Compute the solar azimuth relative to the north. See get_solar_azimuth_to_south() for more details.

static get_solar_azimuth_to_south(hour_angles: float | np.ndarray, lat_rad: float, solar_declination: float) np.ndarray[source]

Compute the solar azimuth relative to the south.

The solar azimuth is the angle between the sun and the observer’s meridian. It is typically measured in degrees. Azimuth with negative values before solar noon and positive values with positive values after solar noon. Solar noon is defined by the change in sign of the hour angle (negative in the morning, positive in the afternoon). From https://www.astrolabe-science.fr/diagramme-solaire-azimut-hauteur

Parameters:
  • hour_angles – Array with the hour angles.

  • lat_rad – Latitude in radians.

  • solar_declination – Solar declination.

Return type:

The solar azimuth in degrees.

static get_solar_declination_rad(day_of_year: int | np.ndarray) float[source]

Compute the solar declination.

The solar declination is the angle between the rays of the Sun and the plane of the Earth’s equator. It represents how much the sun is tilted towards or away from the observer’s latitude. The calculation involves trigonometric functions to account for the observer’s latitude and the position of the sun in the sky.

Parameters:

day_of_year – Day of the year (1-366).

Return type:

The solar declination in radians

static get_solar_hour_angle_limit(solar_declination: float | np.ndarray, lat_rad: float) float | np.ndarray[source]

Compute the hour angle limit value (min/max).

The hour angle is the angular distance between the sun and the observer’s meridian. It is typically measured in degrees. The tangent of solar_declin/lat_rad represents the ratio of the opposite side (vertical component of the sun’s rays) to the adjacent side (horizontal component). It helps capture how much the sun/the observer’s location is tilted north or south relative to the equator.

Parameters:
  • solar_declination – Solar declination in radians.

  • lat_rad – Latitude in radians.

Return type:

The limit value of the hour angle in radians.

static get_solar_zenith(hour_angles: float | np.ndarray, lat_rad: float, solar_declination: float) float | np.ndarray[source]

Compute the solar zenith.

The Solar zenith (IQBAL 2012) is the angle between the sun and the vertical (zenith) position directly above the observer.
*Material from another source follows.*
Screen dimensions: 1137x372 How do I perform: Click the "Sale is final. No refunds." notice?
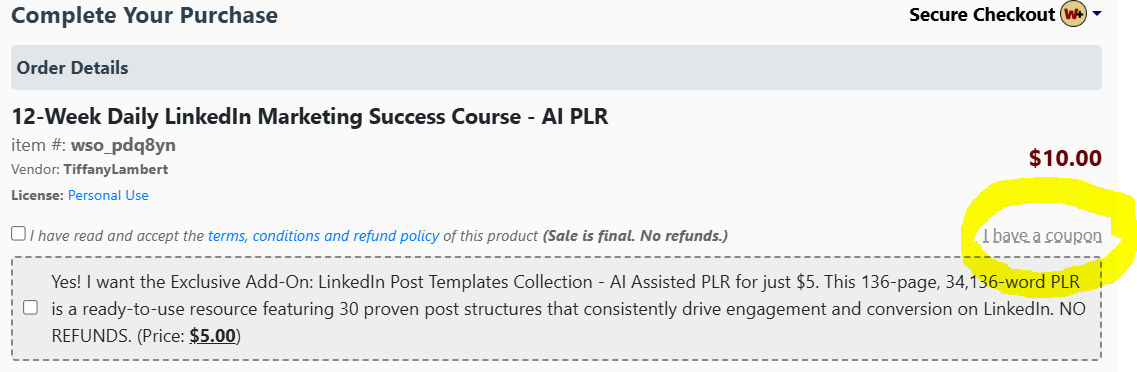click(x=635, y=236)
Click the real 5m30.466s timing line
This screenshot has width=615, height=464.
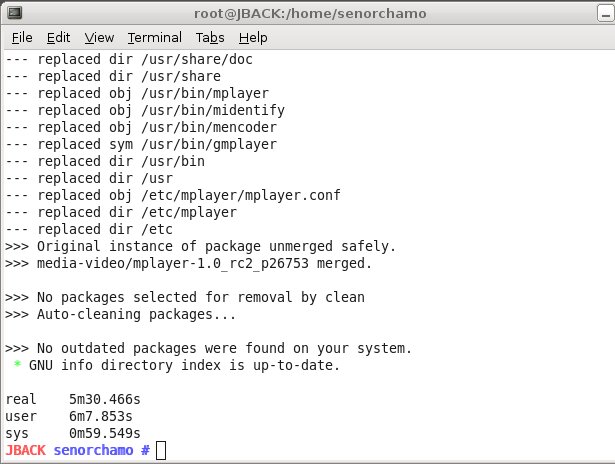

The result is expressed in degrees. The calculation involves trigonometric functions to account for the observer’s latitude, the solar declination, and the position of the sun in the sky (represented by the Hour Angles).

Parameters:
  • hour_angles – Hour angle(s).

  • lat_rad – Latitude in radians.

  • solar_declination – Solar declination in radians.

Return type:

The solar zenith in degrees.

load_mean_annual_radiation_raster(dir_path: str, filename: str = 'annual_potential_radiation.tif') None[source]

Load the mean annual radiation raster.

Loads a pre-computed mean annual radiation raster from a file and stores it in the mean_annual_radiation attribute.

Parameters:
  • dir_path – Path to the input file directory.

  • filename – Name of the input file. Default is ‘annual_potential_radiation.tif’.

upscale_and_save_mean_annual_radiation_rasters(mean_annual_radiation: np.ndarray, dem: rasterio.Dataset, output_path: str, output_filename: str = 'annual_potential_radiation.tif') None[source]

Save the mean annual radiation rasters (downsampled and at DEM resolution) to a file.

Upscales radiation from a coarser resolution to the DEM resolution using bilinear interpolation if necessary, and saves both the intermediate downsampled raster and the final raster at DEM resolution.

Parameters:
  • mean_annual_radiation – Downsampled mean annual radiation.

  • dem – The DEM at the resolution of the radiation.

  • output_path – Path to the output directory.

  • output_filename – Name of the output file. Default is ‘annual_potential_radiation.tif’.